Jin Ho Koh, Matthew L. Johnson, Surendra Dasari, Nathan K LeBrasseur, Ivan Vuckovic, Gregory C. Henderson, Shawna A. Cooper, Shankarappa Manjunatha, Gregory N. Ruegsegger, Gerald I. Shulman, Ian R Lanza, K Sreekumaran Nair

Research output: Contribution to journalArticle

Abstract

Diet-induced insulin resistance (IR) adversely affects human health and life span. We show that musclespecific overexpression of human mitochondrial transcription factor A (TFAM) attenuates high-fat diet (HFD)-induced fat gain and IR in mice in conjunction with increased energy expenditure and reduced oxidative stress. These TFAM effects on muscle are shown to be exerted by molecular changes that are beyond its direct effect on mitochondrial DNA replication and transcription. TFAM augmented the muscle tricarboxylic acid cycle and citrate synthase facilitating energy expenditure. TFAM enhanced muscle glucose uptake despite increased fatty acid (FA) oxidation in concert with higher b-oxidation capacity to reduce the accumulation of IR-related carnitines and ceramides.
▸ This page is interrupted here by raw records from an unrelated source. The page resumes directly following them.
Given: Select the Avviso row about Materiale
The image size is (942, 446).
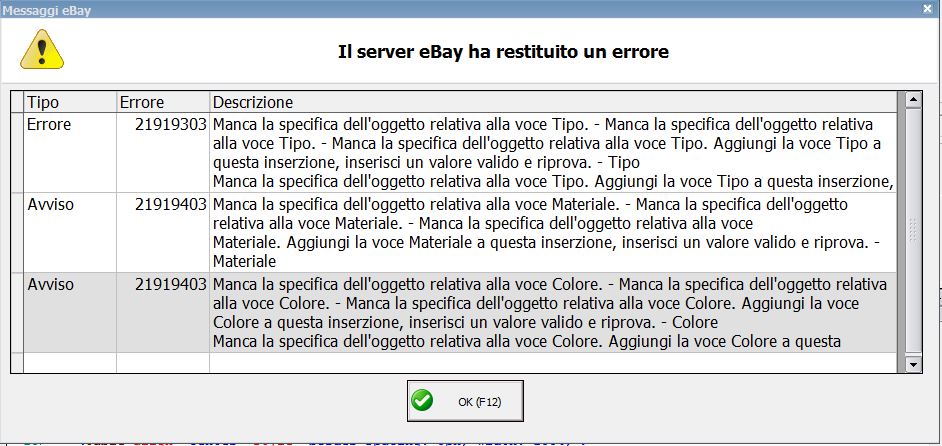Looking at the screenshot, I should [454, 233].
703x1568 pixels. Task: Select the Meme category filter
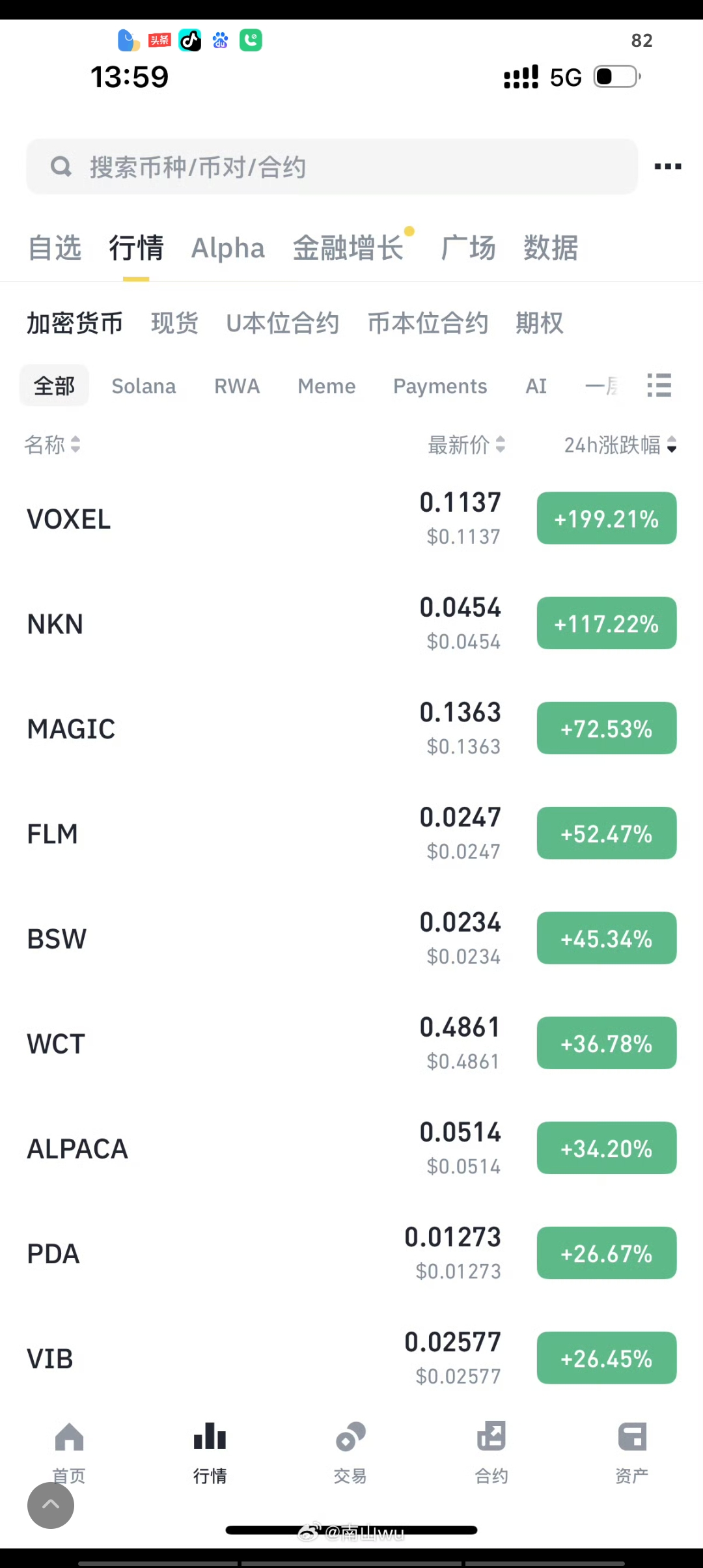click(326, 386)
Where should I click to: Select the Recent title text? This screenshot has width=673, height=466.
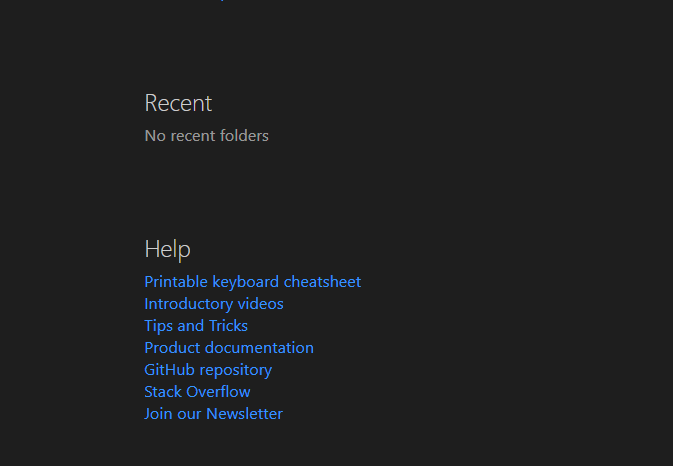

TFAM also increased pAMPK expression, explaining enhanced PGC-1a and PPARb, and reversing HFD-induced GLUT4 and pAKT reductions. TFAM-induced mild uncoupling is shown to protect mitochondrial membrane potential against FA-induced uncontrolled depolarization. These coordinated changes conferred protection to TFAM mice against HFD-induced obesity and IR while reducing oxidative stress with potential translational opportunities.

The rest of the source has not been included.